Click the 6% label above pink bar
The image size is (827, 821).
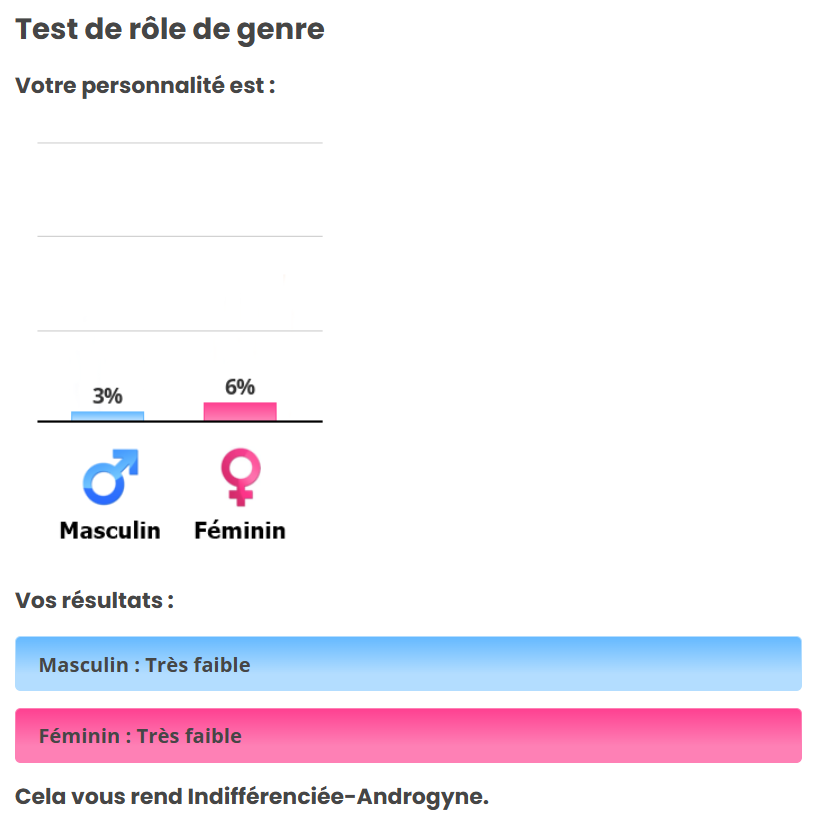pos(240,387)
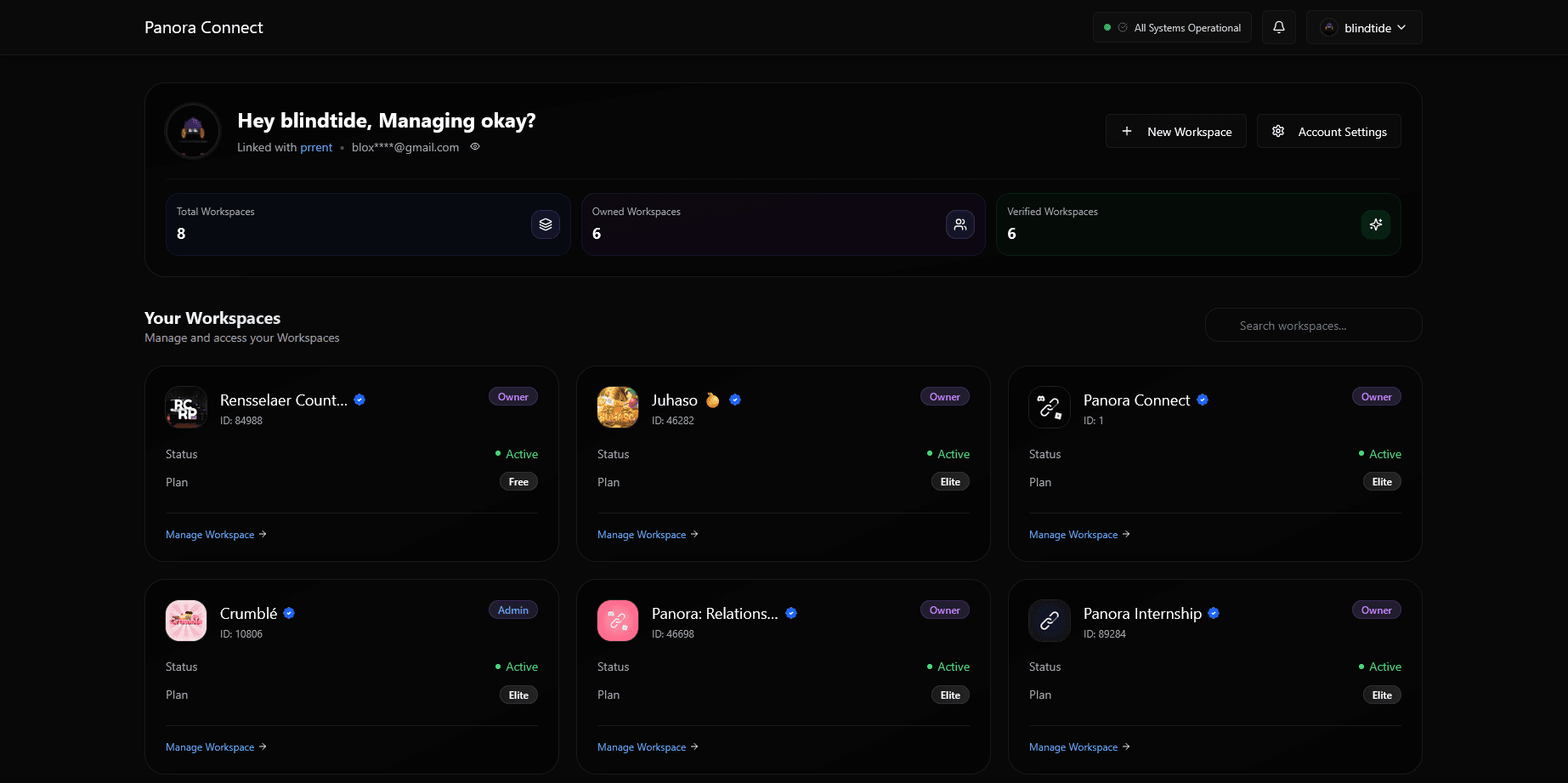Click the Panora Internship link icon
Screen dimensions: 1568x783
pyautogui.click(x=1050, y=621)
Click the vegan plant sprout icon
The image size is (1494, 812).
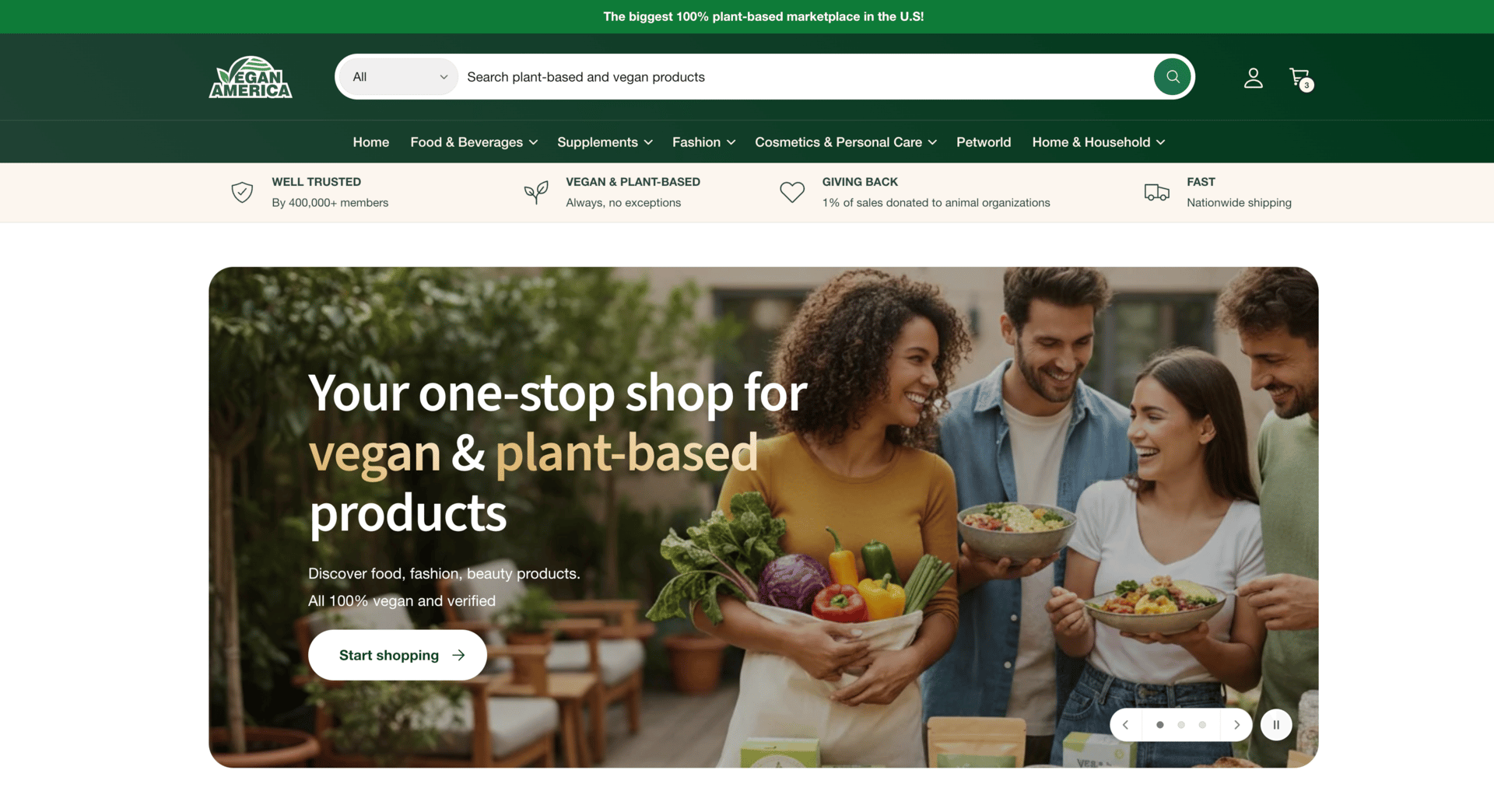(536, 192)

How to complete this task -
Could you transcribe the records above exactly, leaving out any pictures?

Answer to this task -
Click the 6% label above pink bar
The image size is (827, 821).
pos(240,387)
Click the Panora Internship link icon
Screen dimensions: 1568x783
pyautogui.click(x=1050, y=621)
Click the vegan plant sprout icon
The image size is (1494, 812).
(536, 192)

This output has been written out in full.